It is a pedagogical experiment to see just how well the interpreter (actually EVALQOUTE/APPLY) defined on page 13 of that book really works. The answer is: perfectly, of course.
Well timed! I've just been trying this out myself after reading Maxwell's Equations of Software [1]. It's fun realising that the "base" functions you're doing in Go can be reduced to even more fundamental forms using the Lisp you're implementing.
I spoke to Rob shortly after he wrote this code (a few weeks ago). He said he had been wanting to do some coding over the weekend and pulled his copy of the LISP 1.5 Programmer's Manual - which he bought long ago, in grad school I think he said - off his shelf, and this code was the result. He also talked about how reading that book back when he bought it was incredibly eye-opening at the time and had such a significant influence on almost everything he's done in his career.
When I look through what Rob has done, I see a few patterns clearly traced to LISP, including a strong emphasis on recursive approaches and simplification by relying on functional (immutable) semantics. Look at the bitmap layers work, Newsqueak, Sawzall. There is of course also a heavy dose of pragmatism, which seems to be what you are criticizing.

_ _ _

● **Tasks to carry out**:
a – Recast the lines of the listing, from the line with "This screenshot has width=551, height=265." up to and including the line with "will [225, 117].", as a numbered list, leaving out any blank lines.
b – Continue the discussion of the LISP 1.5 interpreter from the point where it stops.
The listing that comes next has no connection to the discussion of the LISP 1.5 interpreter above it.

● **Materials provided**:

_ _ _

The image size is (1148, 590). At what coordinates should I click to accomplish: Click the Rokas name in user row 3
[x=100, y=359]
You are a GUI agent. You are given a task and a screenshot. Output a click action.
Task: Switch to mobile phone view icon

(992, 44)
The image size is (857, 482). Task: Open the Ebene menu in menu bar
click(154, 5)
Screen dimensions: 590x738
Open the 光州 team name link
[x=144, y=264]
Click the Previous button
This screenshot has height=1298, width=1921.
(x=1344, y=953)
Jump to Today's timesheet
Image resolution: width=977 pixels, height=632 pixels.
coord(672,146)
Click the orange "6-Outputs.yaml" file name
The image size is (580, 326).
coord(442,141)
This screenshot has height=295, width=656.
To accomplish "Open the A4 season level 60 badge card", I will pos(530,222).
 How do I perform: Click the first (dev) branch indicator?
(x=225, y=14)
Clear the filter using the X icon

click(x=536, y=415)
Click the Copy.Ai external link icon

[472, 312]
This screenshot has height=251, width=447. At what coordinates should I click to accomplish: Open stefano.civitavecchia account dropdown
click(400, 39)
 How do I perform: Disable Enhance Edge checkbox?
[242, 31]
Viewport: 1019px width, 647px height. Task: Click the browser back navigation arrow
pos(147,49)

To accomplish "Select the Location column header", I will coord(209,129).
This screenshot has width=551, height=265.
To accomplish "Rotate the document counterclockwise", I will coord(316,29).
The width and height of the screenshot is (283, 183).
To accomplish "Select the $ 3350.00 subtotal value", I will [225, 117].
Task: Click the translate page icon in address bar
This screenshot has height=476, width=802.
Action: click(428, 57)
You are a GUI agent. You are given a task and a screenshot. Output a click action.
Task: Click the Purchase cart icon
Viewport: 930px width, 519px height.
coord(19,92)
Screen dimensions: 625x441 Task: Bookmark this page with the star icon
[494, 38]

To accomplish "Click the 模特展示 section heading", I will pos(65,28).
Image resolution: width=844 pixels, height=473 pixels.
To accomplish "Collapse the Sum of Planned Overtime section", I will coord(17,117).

_ _ _

● **The results**:
a –
1. This screenshot has width=551, height=265.
2. To accomplish "Rotate the document counterclockwise", I will coord(316,29).
3. The width and height of the screenshot is (283, 183).
4. To accomplish "Select the $ 3350.00 subtotal value", I will [225, 117].

b –
Your question is therefore answerable: since he was in fact exposed to all that material forty years ago, he would be exactly where he ended up.
Not that there's much type theory in that book, but I'll note that Rob has also worked with type theorists in the past as well, notably Luca Cardelli on Squeak. And he was the one who suggested we approach Phil Wadler to help us work on the semantics of generics in Go. So again the ignorance about programming languages that your comment implies simply isn't accurate.
This pattern of assuming what other people know about is endemic on HN (and the internet more broadly, but especially so here), and it is harmful to productive discussion.
I wish I could upvote this twice. The classic "blub" post by Paul Graham is usually read in "upwards" direction where people using a language without some abstractions (say, monads or borrow checkers) can't understand why they would need it when looking at a language that has them. There is probably also a "downwards" interpretation where people using such a language can no longer understand that it's possible to be productive in languages that lack the advanced abstractions. Choosing just the right abstraction can be a distraction that gets in the way of "just building stuff", but if there is only one abstraction available then that's what will be used.
Interestingly, preaching the benefits of "simplicity" is also a very popular pastime on HN but that apparently does not extend to the languages used.
> The classic "blub" post by Paul Graham is usually read in "upwards" direction where people using a language without some abstractions (say, monads or borrow checkers) can't understand why they would need it when looking at a language that has them. There is probably also a "downwards" interpretation where people using such a language can no longer understand that it's possible to be productive in languages that lack the advanced abstractions.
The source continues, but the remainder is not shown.